Juan Antonio Rosado
¿Quién no ha leído la clásica novela de Bram Stoker? La mayoría de sus lecturas permanecen en el lado de la superstición y de la religiosidad, pero hay allí juicios interesantes sobre las conductas compulsivas que podrían aplicarse, por ejemplo, a nuestra vida política y económica, o incluso a cualquier sistema consagrado o considerado casi infalible. En Drácula se asocia el egoísmo con la mediocridad. El vampiro “hace trabajos egoístas y, por consiguiente, mediocres”, se dice. En este mundo neoliberal en que sobresalen las individualidades autónomas y se pierde cada vez más la sensibilidad social de funcionarios y políticos (sustituida por cinismo y buenas ocurrencias); en este mundo donde cada vez hay menos cohesión social y sólo se premia lo que más se vende, es claro que sobresale la mediocridad, incluso en materia de “arte”. Uno de los personajes de la mencionada novela de Stoker sostiene que el criminal no tiene cerebro completo de hombre: “Es inteligente, hábil, y está lleno de recursos, pero no tiene un cerebro de adulto. Cuando mucho, tiene un cerebro infantil”. También insiste en la conducta repetitiva de Drácula: “Continuará haciendo lo mismo repetidamente”.
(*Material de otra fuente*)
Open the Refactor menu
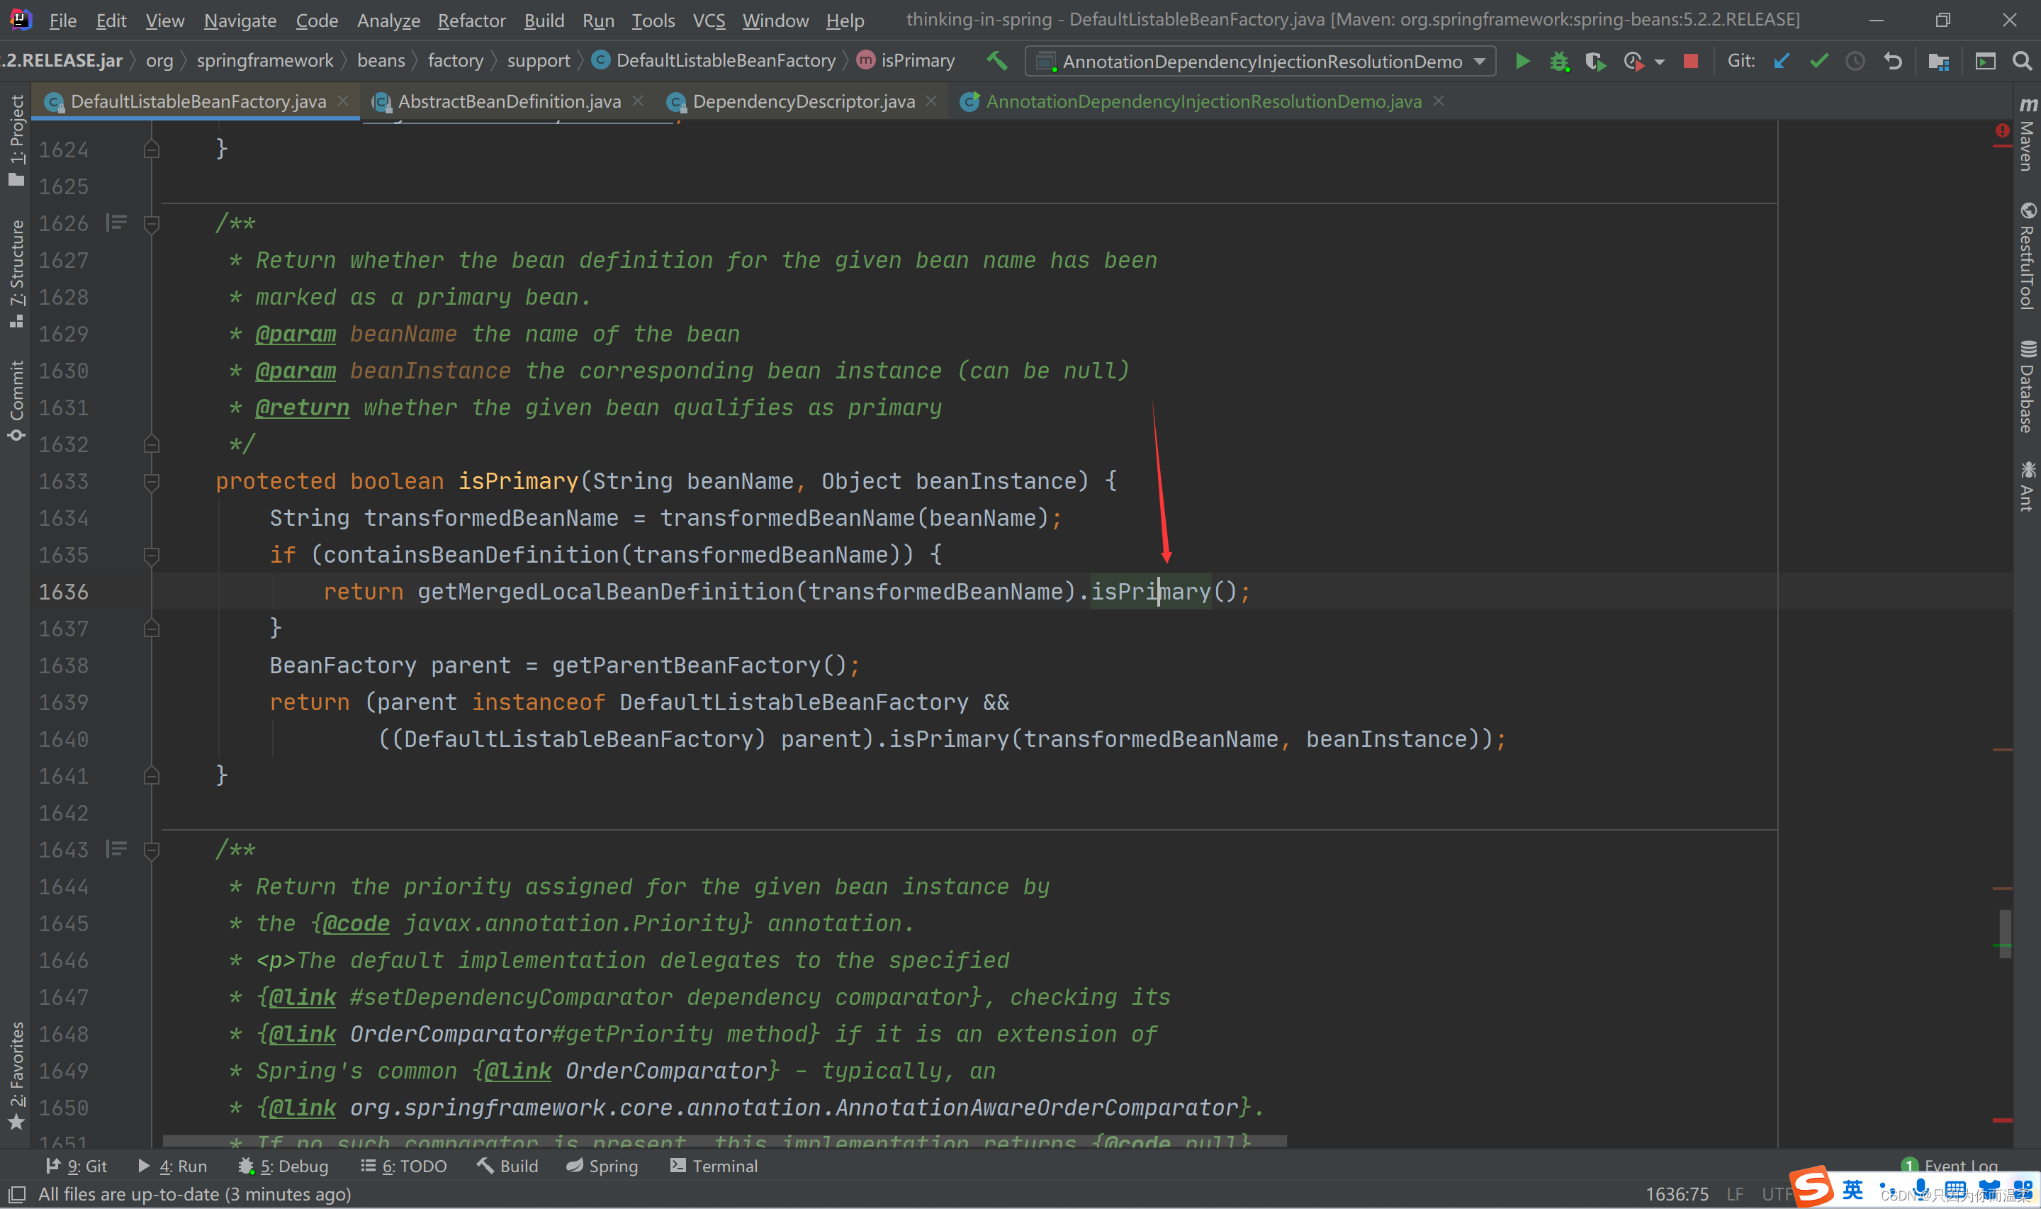The height and width of the screenshot is (1209, 2041). 472,20
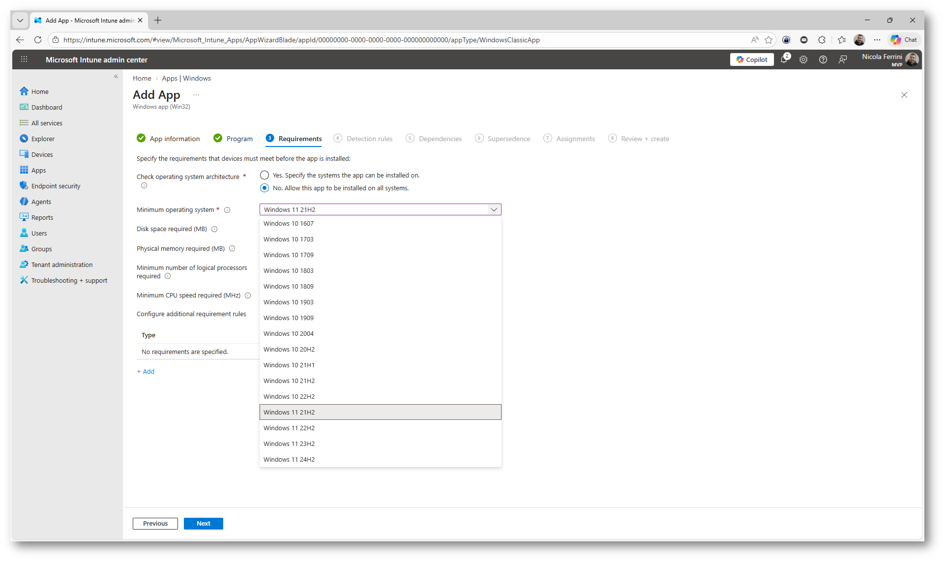Open the app launcher waffle icon

(x=24, y=59)
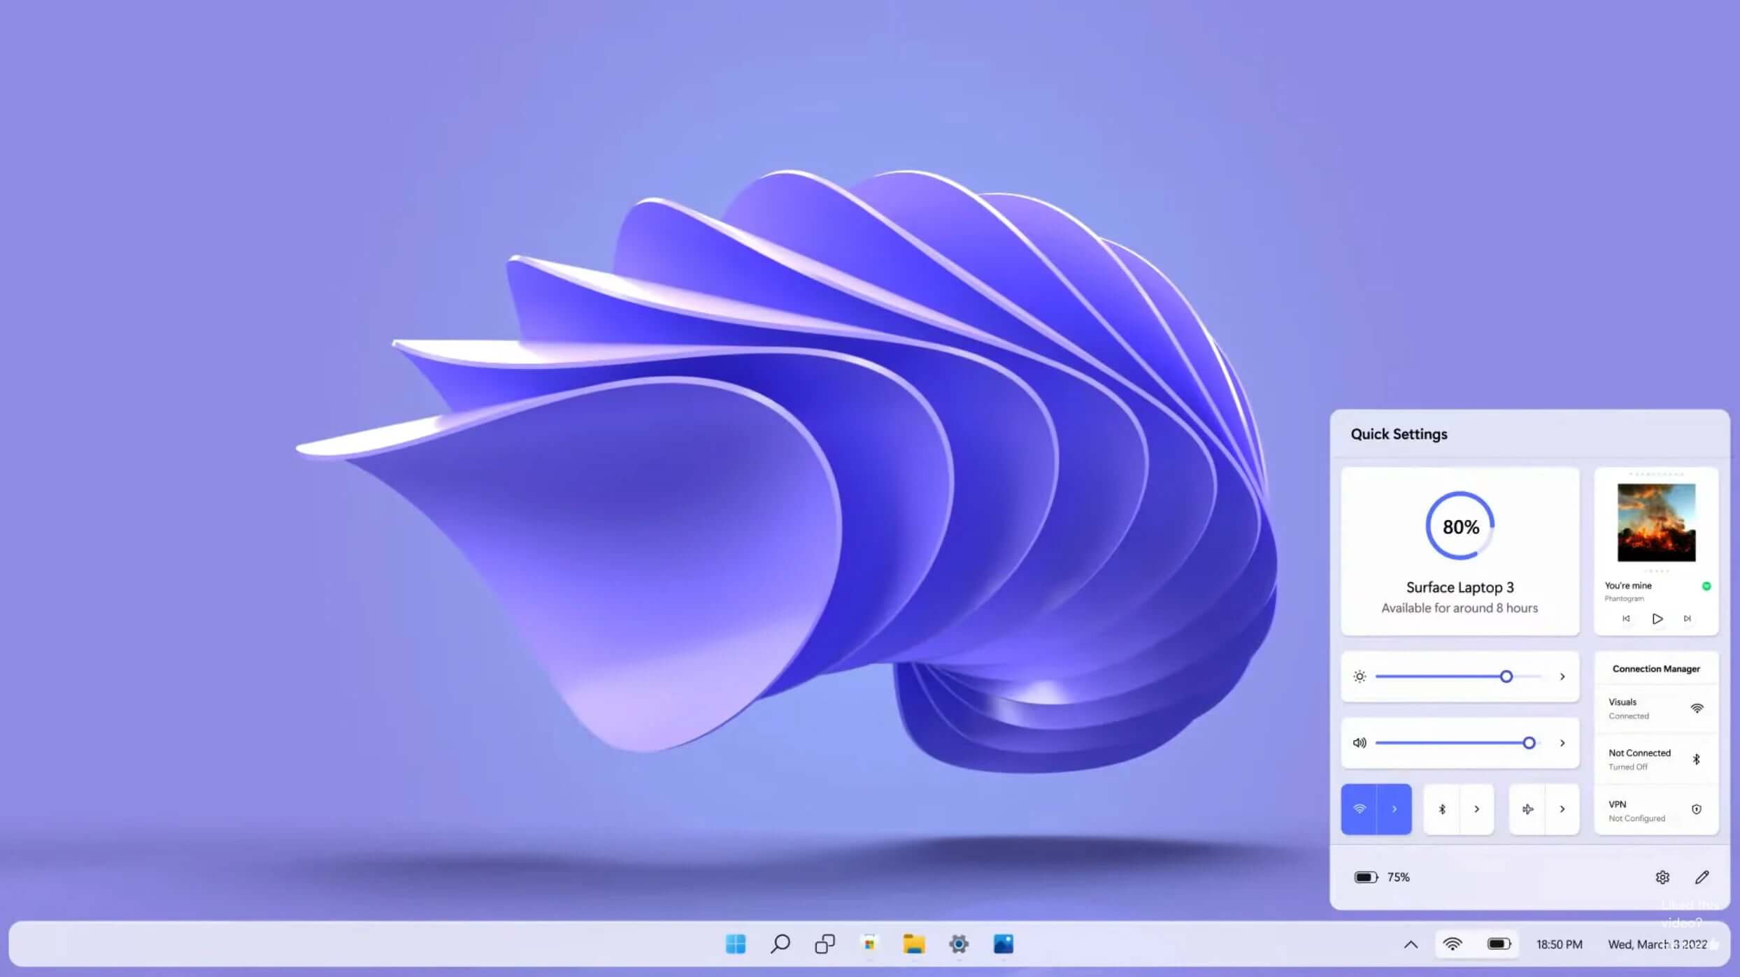This screenshot has height=977, width=1740.
Task: Click the You're mine album artwork
Action: coord(1656,521)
Es conocido que el cerebro no desarrollado siente seguridad en la rutina y en lo esquemático. Los adultos, aunque muchos sigan siendo esquemáticos, suelen sustituir las rutinas por ritos, ya sea cotidianos o de índole religiosa. Como sea, nuestro cerebro nunca ha estado completo porque el humano es un ente incompleto, que no ha logrado definirse del todo. Su miedo, emanado de la conciencia de lo real, lo lleva a crear ritos, mitos, milagros, supersticiones, proyectos con el fin de sentirse seguro. Todo esto es comprensible. Lo triste es cuando el proyecto consiste en el robo con cuello blanco y en la corrupción de “servidores” públicos y funcionarios de todo tipo, cuya mente es egoísta porque se consideran individuos autónomos y no sociales; su intelecto es pequeño y sus acciones se basan en su propio yo. Cuando dichas conductas se sistematizan al volverse repetitivas, e incluso se heredan a las nuevas generaciones de políticos y funcionarios, surge la corrupción y el robo del erario público como sistema, y a pesar de que muchos funcionarios sean personas íntegras, con sincera voluntad de servir a la sociedad, el mismo sistema viciado de ilegalidad los va “jalando”, pues es casi la única forma de estos funcionarios para ascender en la escala del poder. El “arte” de robar, de succionar la sangre ajena, el vampirismo con buena ropa y alto estatus deja de ser “arte” (siempre entre comillas) cuando se vuelve hábito o imitación de las generaciones anteriores. Ahora, además de hábito, contiene una serie de aditamentos que hacen palidecer a Orwell y a su 1984. Incluso cada vez menos se presta atención a los discursos. De hecho, muchos de éstos podrían reducirse a retórica: no hay como un buen discurso político (de la tendencia que sea) para repasar las figuras retóricas más elementales, es decir, las ubicadas en el nivel semántico (repetición e interrogación retóricas, símil, metáfora…). A eso han quedado reducidos muchos discursos políticos, ya que las acciones, la realidad, los resultados sociales los contradicen.